Tuesday, 02 January 2024 12:17 GMT

May Book Bag: From A Guide On Entering The Art World To A Publication About Artists Influenced By Ovid's Metamorphoses The Art Newspaper International Art News And Events


(MENAFN- USA Art News) Art Books on Ovid, Whistler, and the Realities of the Art World

A new cluster of art publications ranges from classical myth to the practical mechanics of making a career. Together, the books sketch a familiar art-world tension: the pull of history on one side, and the demands of professional survival on the other.

At the center is Metamorphoses: Ovid and the Arts, edited by Francesca Cappelletti and Frits Scholten and published by Hannibal Books. The volume takes Ovid's Metamorphoses, the Latin narrative poem written around 8 AD, as a lens for understanding how classical antiquity continues to shape Western culture. In her introduction, Cappelletti describes the theme as a natural one, given the poem's long reach. The book follows that argument through sculpture by Benvenuto Cellini, Auguste Rodin, and Louise Bourgeois, as well as paintings by Titian, Antonio da Correggio, Caravaggio, Giuseppe Arcimboldo, and Peter Paul Rubens.

One chapter, by Lucia Simonato, focuses on Gian Lorenzo Bernini and the way the 17th-century Italian sculptor absorbed contemporary written interpretations of Ovid's passages. That emphasis on reception, rather than simple illustration, gives the book its intellectual weight.

Hettie Judah's How to Enter the Art World, published by Hoxton Mini Press, turns to the present with a more pragmatic brief. Judah frames the book as a guide for artists whose lives are“complicated, demanding and, well, human.” Its chapters address self-presentation, the art market, and what she calls“the horror show,” a section on NFTs and other scams. The book also offers advice on grants and on approaching curators and critics, drawing on what Judah describes as lived experience across the art world.
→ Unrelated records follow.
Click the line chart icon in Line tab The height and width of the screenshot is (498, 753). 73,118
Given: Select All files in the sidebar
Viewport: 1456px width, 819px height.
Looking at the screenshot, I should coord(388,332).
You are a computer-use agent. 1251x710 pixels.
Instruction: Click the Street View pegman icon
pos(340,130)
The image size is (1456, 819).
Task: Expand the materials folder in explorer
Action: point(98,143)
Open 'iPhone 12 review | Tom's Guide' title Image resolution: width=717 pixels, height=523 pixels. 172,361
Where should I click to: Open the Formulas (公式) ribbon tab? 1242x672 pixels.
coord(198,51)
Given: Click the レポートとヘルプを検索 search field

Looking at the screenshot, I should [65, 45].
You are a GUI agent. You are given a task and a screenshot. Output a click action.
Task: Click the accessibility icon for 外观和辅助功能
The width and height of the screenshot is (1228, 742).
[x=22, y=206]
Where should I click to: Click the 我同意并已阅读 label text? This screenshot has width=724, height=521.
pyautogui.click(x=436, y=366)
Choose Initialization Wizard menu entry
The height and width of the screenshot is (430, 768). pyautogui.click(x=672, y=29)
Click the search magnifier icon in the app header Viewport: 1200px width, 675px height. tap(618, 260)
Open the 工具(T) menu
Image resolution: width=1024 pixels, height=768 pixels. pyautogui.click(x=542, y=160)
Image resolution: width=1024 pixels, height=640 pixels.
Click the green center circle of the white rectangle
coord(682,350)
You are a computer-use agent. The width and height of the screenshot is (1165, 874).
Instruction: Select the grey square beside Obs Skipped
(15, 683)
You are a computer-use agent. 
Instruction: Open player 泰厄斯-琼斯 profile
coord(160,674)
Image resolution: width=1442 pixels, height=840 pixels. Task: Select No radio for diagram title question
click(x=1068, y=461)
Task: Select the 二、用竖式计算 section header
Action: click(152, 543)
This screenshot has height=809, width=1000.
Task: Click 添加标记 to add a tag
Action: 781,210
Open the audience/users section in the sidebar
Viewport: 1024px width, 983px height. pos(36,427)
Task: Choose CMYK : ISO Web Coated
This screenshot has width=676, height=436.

The roundup also includes Derrick Adams: Prints, with contributions by Judy Hecker and Krista Franklin, from Tandem Press, and Whistler's Legacy by Daniel Sutherland, published by Penn State University Press. Sutherland's study examines the people who helped shape James Abbott McNeill Whistler's reputation, including Elizabeth and Joseph Pennell and Maud Franklin. It also returns to three recurring themes: Whistler's dandy image, his reputation for quarrelsomeness, and the origins of the Nocturnes series begun in the 1870s.

Taken together, these books suggest how art publishing continues to move between scholarship, biography, and practical instruction - a reminder that the art world is sustained as much by interpretation as by production.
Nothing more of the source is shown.